Hence Thursday morning's pop in London prices. Quickly up $10 per ounce, and then another $10 on top, gold gained after news broke that Sonia Gandhi, leader of India's Congress Party, apparently wrote to the government, asking to ease its anti-import rules.
Gandhi's party, the Indian National Congress, is actually in charge, leading New Delhi's coalition. But Gandhi heads the party, not the government. The prime minister's job went to 81-year old Manmohan Singh (who's stepping down this spring). And the anti-gold policy...aimed at cutting India's huge balance of trade deficit...belongs to finance minister Palaniappan Chidambaram, enforced by the Reserve Bank.
That policy is "working," says the government. Which is true, if by "working" you mean a huge surge in illegal gold, forcing ever-more Indian businesses and households to deal with the black market. Official imports collapsed in the second-half of 2013. So the trade deficit is down on the official data.
But India continues to pull in huge quantities of metal, as ever-more businesses and households are forced to deal with smuggled gold. The legal industry, employing perhaps 2.5 million people, is suffering. And with national elections coming in May, gold has become a hot topic.
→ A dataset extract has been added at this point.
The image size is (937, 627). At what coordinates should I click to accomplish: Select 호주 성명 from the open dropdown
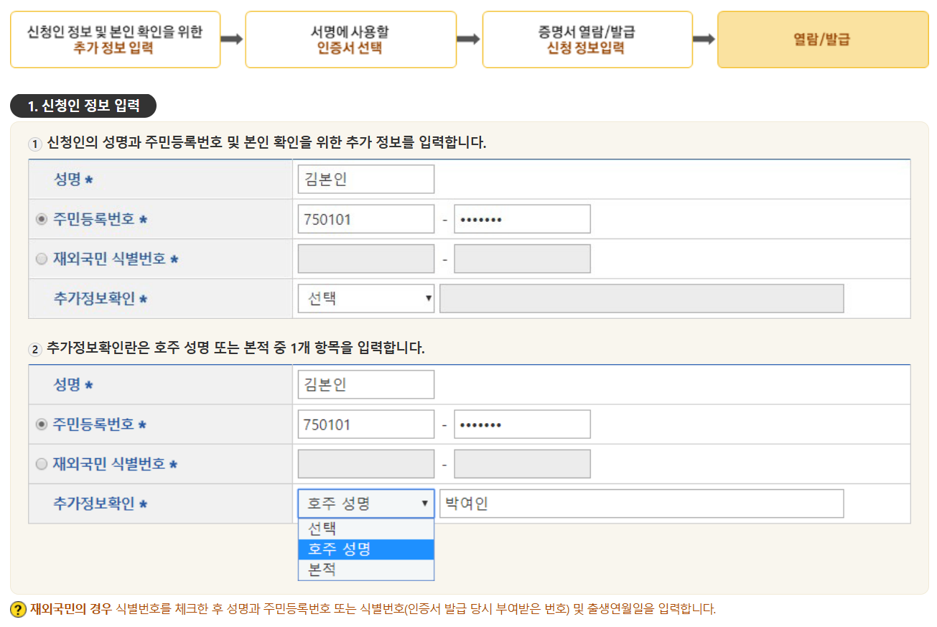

So finance minister Chidambaram finds himself in a corner. He has repeatedly said there is zero chance of a change to the anti-import rules until at least end-February's budget. Now, with opposition leader Narendra Modi of the BJP already claiming victory for May, Gandhi is asking the government to try and catch up, easing restrictions before voters head to the polls.
Too little, too late for Congress? Put aside the threat of a nuclear power being led by an international pariah (seen as being "soaked in blood," Modi is barred from the United States). The re-entry of India to the world's gold market, everyone says, would see pent-up demand drive or at least buoy prices. (Just check the references in this week's otherwise bearish LBMA 2014 forecasts.)
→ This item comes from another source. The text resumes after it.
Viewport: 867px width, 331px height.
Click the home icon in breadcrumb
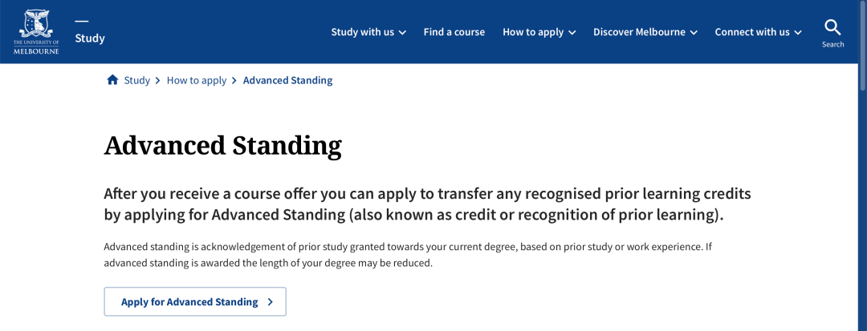[x=112, y=80]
Maybe. Since last summer, 20% of all new gold imports to India must be re-exported before the other 80% can be sold to domestic buyers. On top of strict financing rules (plus an outright ban on imports of gold coins for investment, as well as tax-advantages for India's now-growing refinery industry) this has effectively shut India out of the global gold market.
Yet the gold price crash of 2013 was all done by end-June. Up to that point, India was on track for record-high imports of legal metal. Illegal flows have jumped since, but they're unlikely to match the quantities bought during the first-half's 30% price drop. So the fact remains that Indian gold consumption, like China's record year of 2013, failed to stem or reverse the crash sparked by Western funds selling.
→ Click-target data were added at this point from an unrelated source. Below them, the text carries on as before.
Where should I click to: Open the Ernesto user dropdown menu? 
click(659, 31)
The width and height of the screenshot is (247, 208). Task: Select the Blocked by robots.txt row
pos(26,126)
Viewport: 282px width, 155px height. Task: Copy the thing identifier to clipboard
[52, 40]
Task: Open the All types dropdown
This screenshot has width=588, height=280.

Here now in 2014, the finance minister has again denied any move before next month's budget. But this May's national elections, when Gandhi's Congress Party is expected to lose (badly), will only make gold in India more political still. BJP challenger Modi has repeatedly played gold as a theme, appealing both to India's deep love for and commerce in bullion. So in a way, the election will pit 2.5 million jewellery workers against New Delhi's bureaucrats.
Getting elected and being in power are very different things, however. The finance ministry wants to fix the trade deficit (and weak Rupee) by blocking trade (instead of raising interest rates). If Modi repeals the gold bans as promised, but doesn't reform India's broader economic problems, expect a lot of fresh Indian demand as a financial escape.
Unlike consumer jewelry buying, that's just the kind of demand which really does move prices.